Why is it that the Department of Motor Vehicles (DMV) seems to catch everyone in the midst of a bad face day? Doug Johnson decided to do something about it!! Check out Doug’s bad face days at the DMV.

In between Doug’s third and fourth victorious trips to the California DMV he decided to host the world’s first International Bad Driver’s License Contest. As fairness and equity are of tantamount importance to Doug, he immediately declared himself the Honorary Judge and excluded himself from the competition. The contest will be held on his Doug the Drummer website as well as his Facebook Musician/Band Photos Page – www.facebook.com/pages/Doug-Johnson/120699249947?sk=photos

Official Rules

  1. Your bad driver’s license (BDL) to be considered must have been issued by a government-sponsored driver’s licensing agency.
  2. Your BDL must be submitted to loudgasjohnson@yahoo.com as a jpeg file with the issuing government agency showing, and any of your personal information, including driver’s license number, blocked out.
  3. The BDL must be accompanied by a good picture of yourself that adequately represents what you look like and will effectively contrast your BDL.
  4. A statement granting Doug Johnson permission to post both pictures on his Doug the Drummer website as well as his Facebook Musician/Band Photos Page must be granted by the contestant pictured in the BDL and accompanying photograph.
  5. A declaration of what name or alias is to accompany the photos must also be included.
  6. Most prizes are experiential in nature, such as but not limited to: a heightened sense of confidence, invincibility and accomplishment; a newer, deeper, more forgiving, more sympathetic and more united relationship with your own dark side: an enhanced sense of empathy for those people who seem to be enslaved to the constant expression of their dark sides; a bewildering and rare sense of enjoyment while at the DMV. There is, however, one material prize: Your Bad Driver’s License itself! As a conversation piece, it will exude attributes of a Divining Rod, stimulating great conversation with fun, humorous people who are comfortable with their own humanity, while quickly ending conversations with stiff, shallow, even dangerous people who are in a constant state of hiding their shadow from themselves and from others. It also serves as a great head start for getting out of any moving violations!

*Supplied data*:
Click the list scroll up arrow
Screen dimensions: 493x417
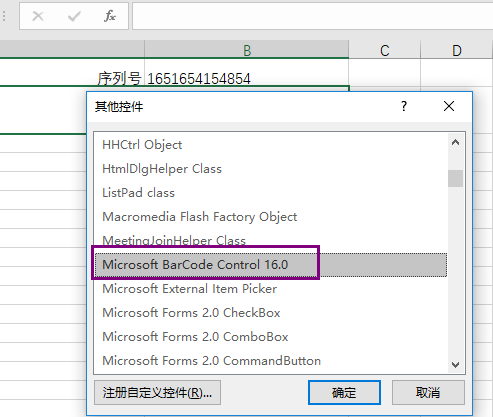455,143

*What the task asks*: Restate everything from "2. Your BDL" down to "contrast your BDL." in the contest rules, swapping "jpeg" for "PNG".

*Worked answer*:
2. Your BDL must be submitted to loudgasjohnson@yahoo.com as a PNG file with the issuing government agency showing, and any of your personal information, including driver’s license number, blocked out.
  3. The BDL must be accompanied by a good picture of yourself that adequately represents what you look like and will effectively contrast your BDL.